MUSICA › LA TEMPORADA 2012 DEL TEATRO COLóN ESTUVO MARCADA POR EL DESEQUILIBRIO

Los errores salen cada vez más caros

El teatro dirigido por Pedro Pablo García Caffi mostró una programación errática y una política de precios equivocada. En la polémica Colón-Ring y en I due Figaro, independientemente de sus discutibles méritos artísticos, se gastó en forma innecesaria.

 Por Diego Fischerman

Mirar hacia atrás es, también, mirar para adelante. Un balance, más allá de la recapitulación de momentos memorables, por las buenas razones o por las malas, debería servir para ayudar a planificar el futuro. En ese sentido, la mirada sobre la actividad del Colón, y su análisis pormenorizado, en tanto se trata de un teatro público, sostenido en aproximadamente un 80 por ciento por los aportes ciudadanos, se vuelve indispensable. No sólo su presupuesto es el más alto que Buenos Aires –y, en rigor, el país– destina a la cultura, sino que, en 2012, fue el más pródigo de su historia reciente. Hubo, durante este año, algunos espectáculos magníficos y otros que no lo fueron. Cualquier lectura que considerara sólo unos o los otros, dejando de lado que el equilibrio de la programación es precisamente uno de los méritos buscados, pecaría de incompleta. Tanto como lo haría cualquiera que no tuviera en cuenta, además, la relación entre lo gastado y lo producido y, lejos del último lugar en importancia, lo que el teatro hizo o no para que esa política redundara en beneficio de la Ciudad.

- ACCIONES A REALIZAR
A. De acuerdo con el texto sobre el Teatro Colón, ¿en qué proporción aproximada se sostiene el teatro con aportes ciudadanos?
B. Transcriba del texto sobre el Teatro Colón el pasaje que comienza en las palabras "El teatro dirigido" y concluye después de "en forma innecesaria.".

- INFORMACIÓN PROPORCIONADA
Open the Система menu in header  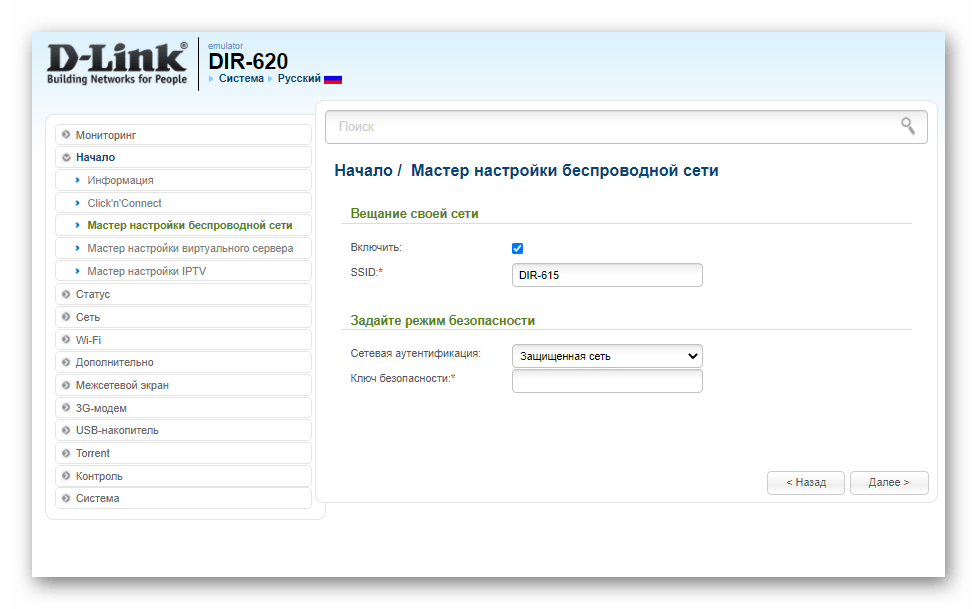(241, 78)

---

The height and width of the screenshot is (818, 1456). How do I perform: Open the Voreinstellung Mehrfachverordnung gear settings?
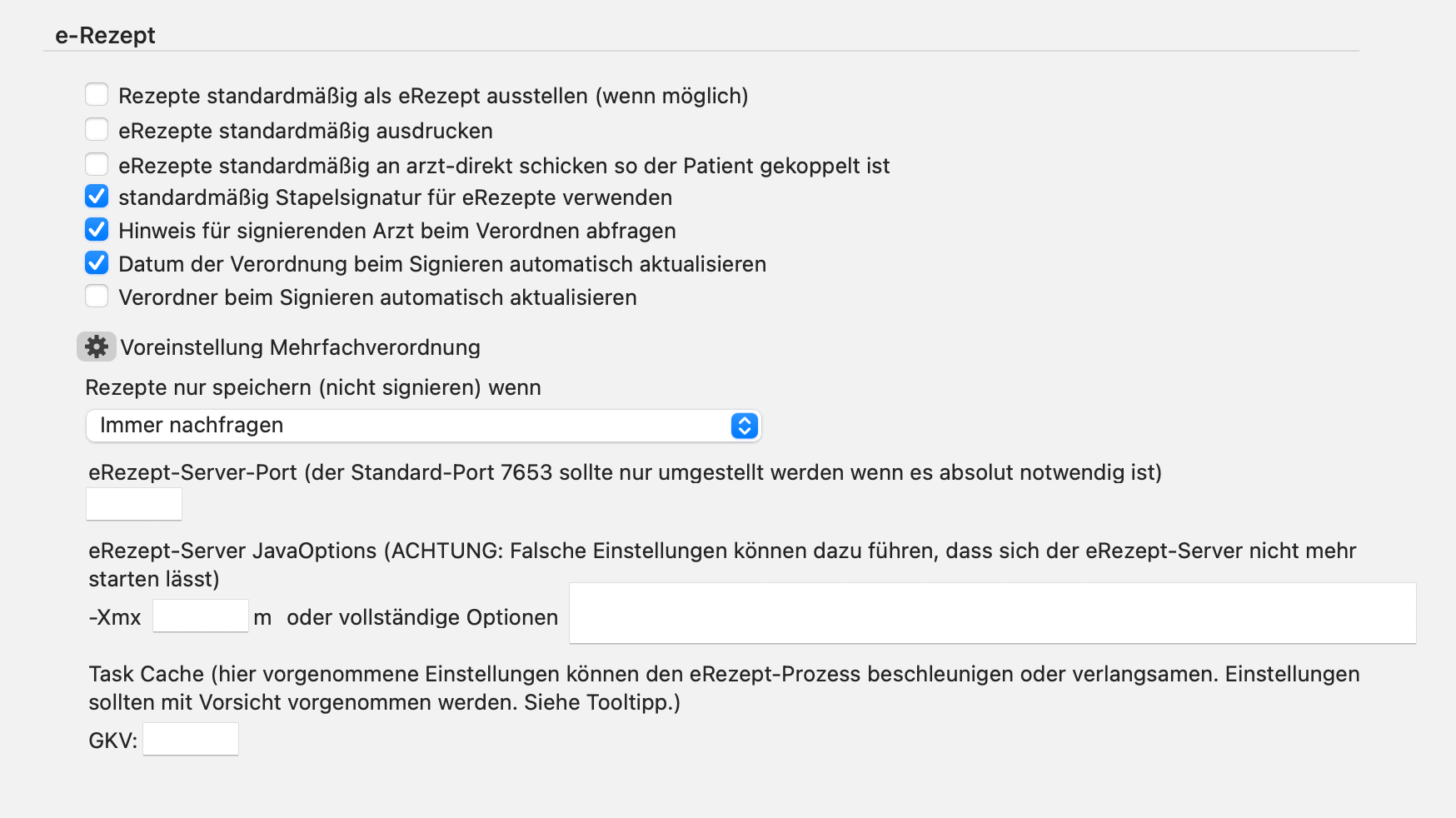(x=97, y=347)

- SOLUCIONES POR TAREA
A. En aproximadamente un 80 por ciento.

B.
El teatro dirigido por Pedro Pablo García Caffi mostró una programación errática y una política de precios equivocada. En la polémica Colón-Ring y en I due Figaro, independientemente de sus discutibles méritos artísticos, se gastó en forma innecesaria.